BEGIN DATA LISTING

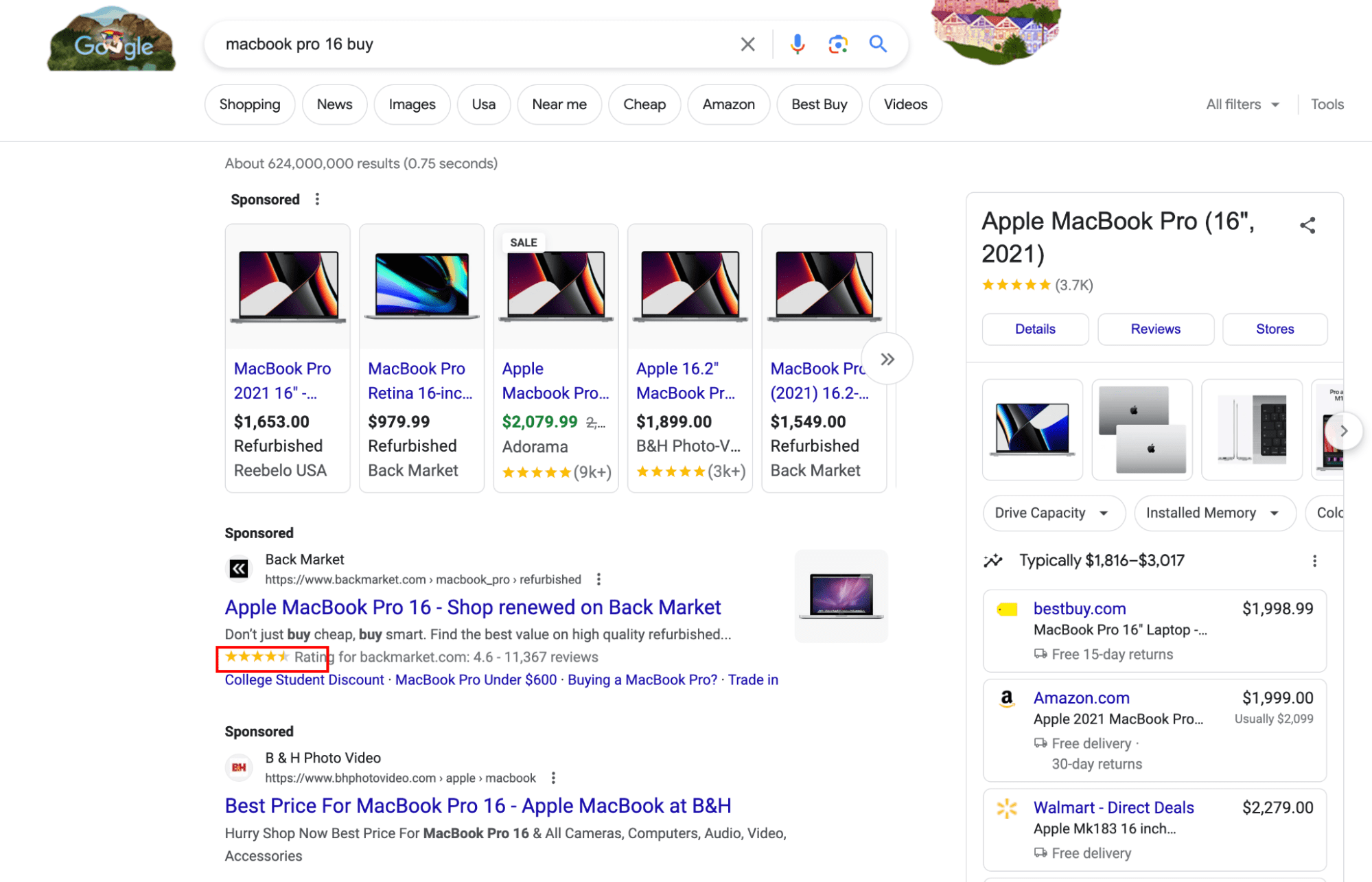1372x882 pixels.
Task: Open price insights three-dot menu
Action: [x=1314, y=561]
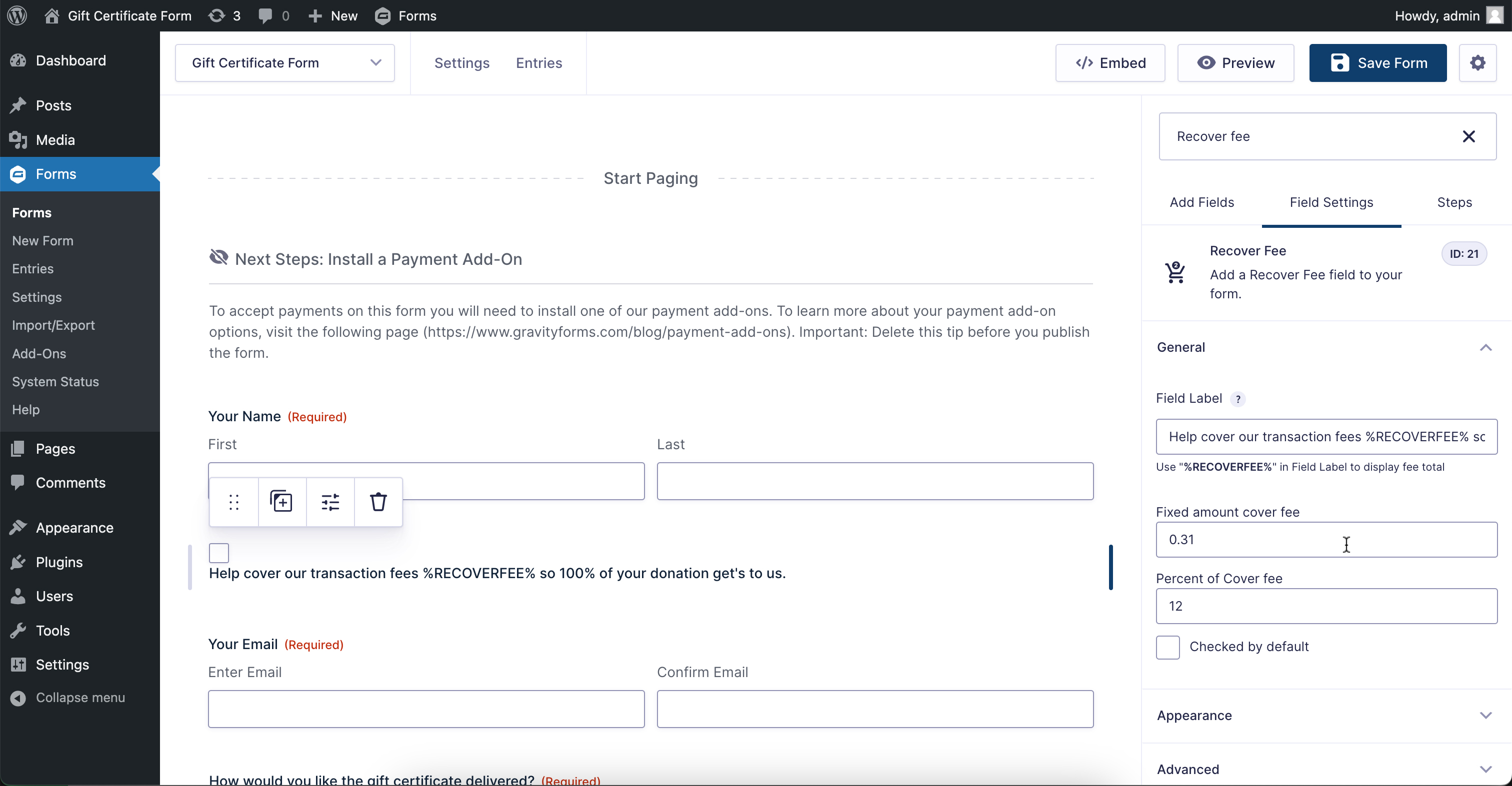Check the Help cover our transaction fees box
Image resolution: width=1512 pixels, height=786 pixels.
218,552
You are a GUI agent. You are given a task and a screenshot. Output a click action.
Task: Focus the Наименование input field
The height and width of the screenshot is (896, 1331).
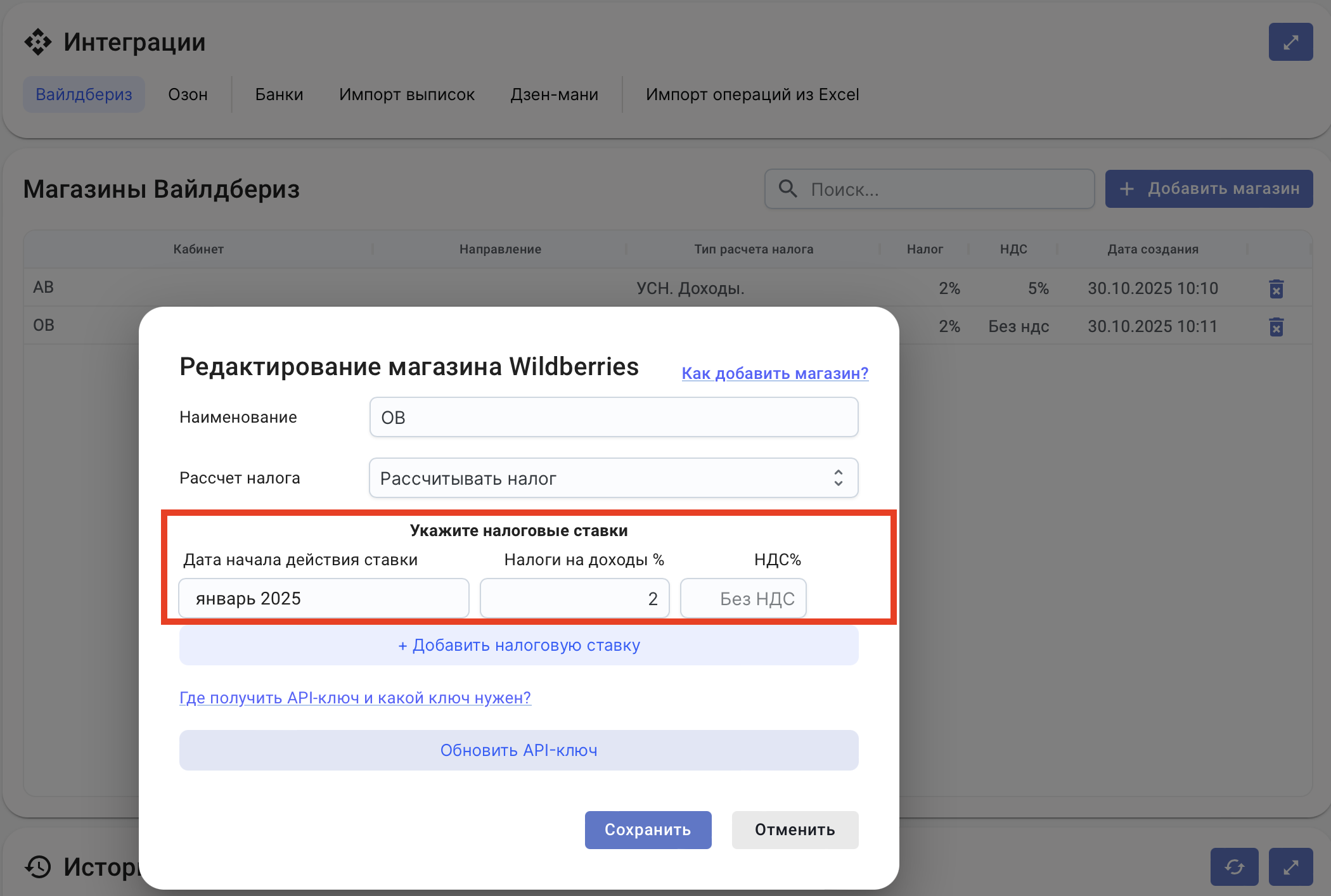tap(613, 417)
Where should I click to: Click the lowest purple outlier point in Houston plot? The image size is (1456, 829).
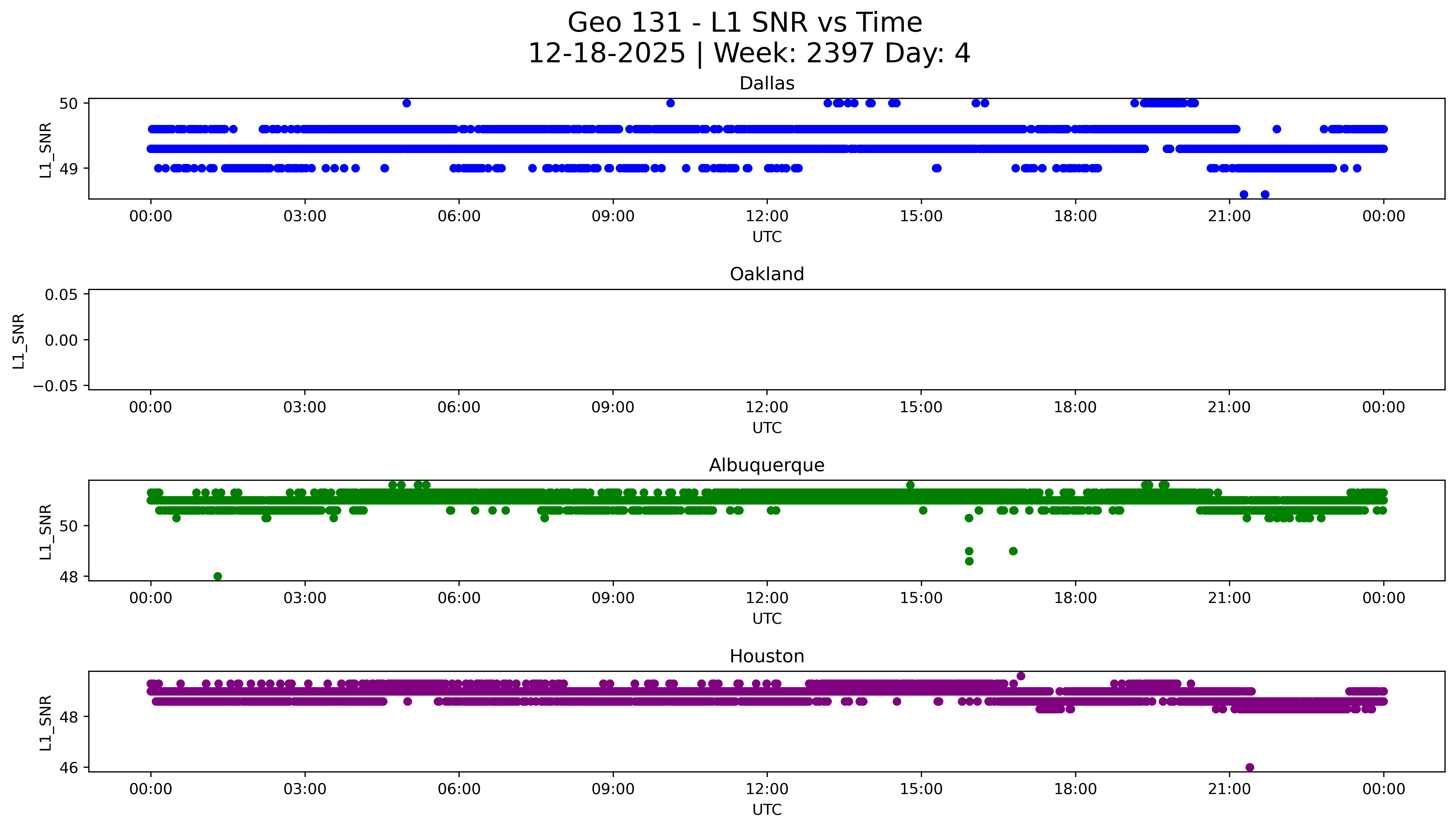(x=1250, y=767)
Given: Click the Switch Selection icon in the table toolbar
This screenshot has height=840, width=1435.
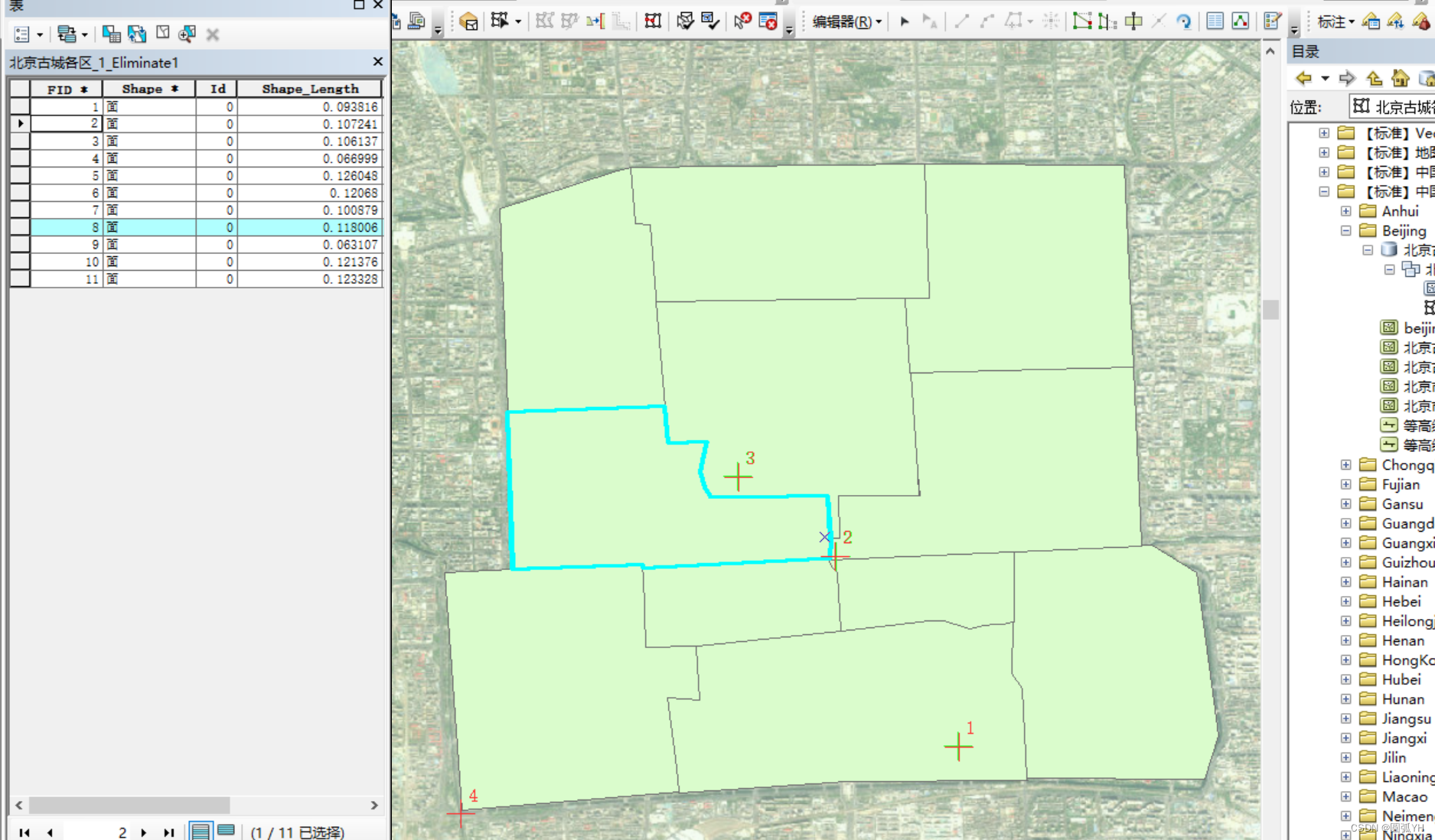Looking at the screenshot, I should 136,34.
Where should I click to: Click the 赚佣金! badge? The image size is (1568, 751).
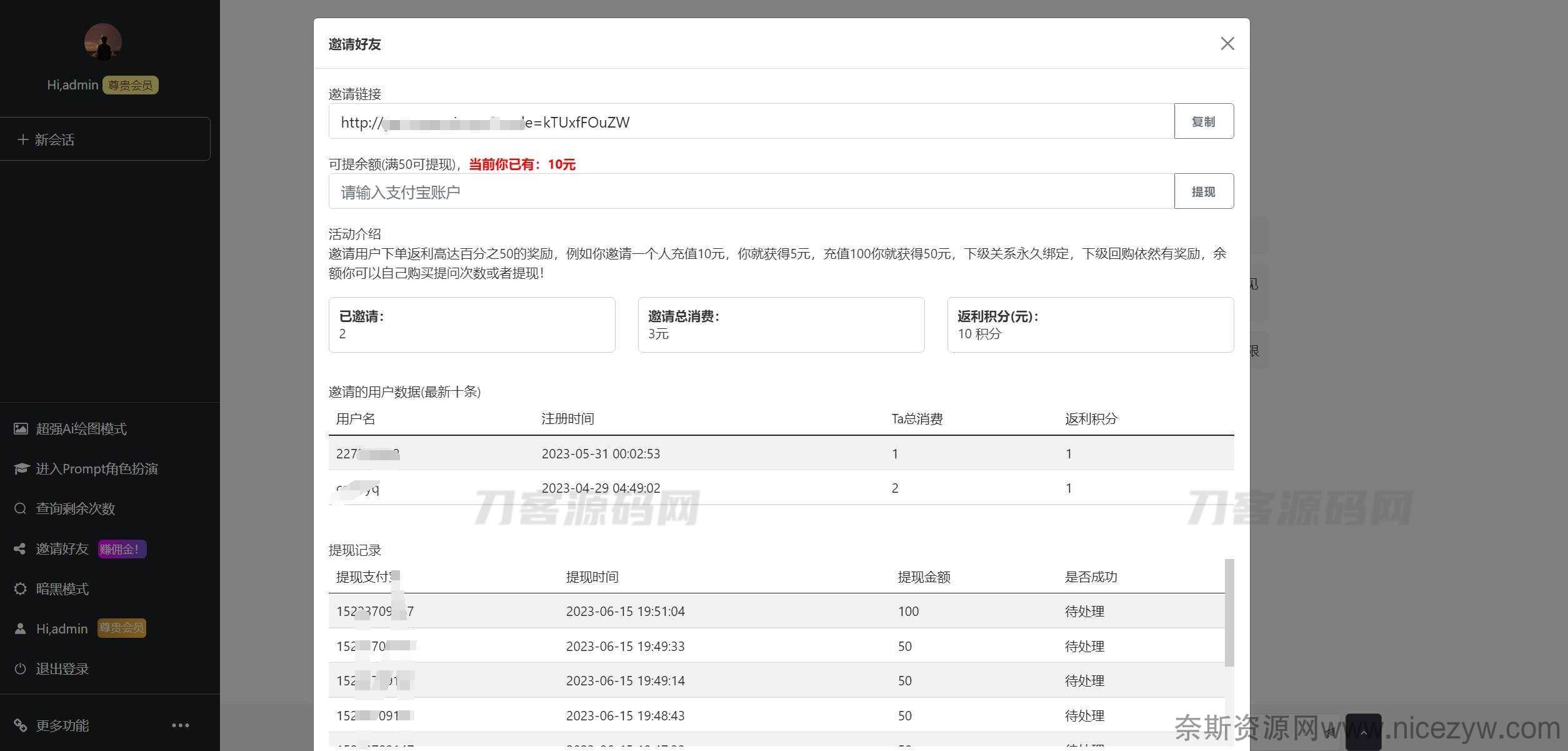tap(122, 550)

END DATA LISTING

◆ EXERCISE OBJECTIVE ◆
Exclude the pictures from the copy. Retype exactly the lines running from the one containing "This screenshot has height=840, width=1435." through the last line of the listing.

◆ REPLY TO THE EXERCISE ◆
This screenshot has height=840, width=1435.
Looking at the screenshot, I should 136,34.
Where should I click to: Click the 赚佣金! badge? The image size is (1568, 751).
tap(122, 550)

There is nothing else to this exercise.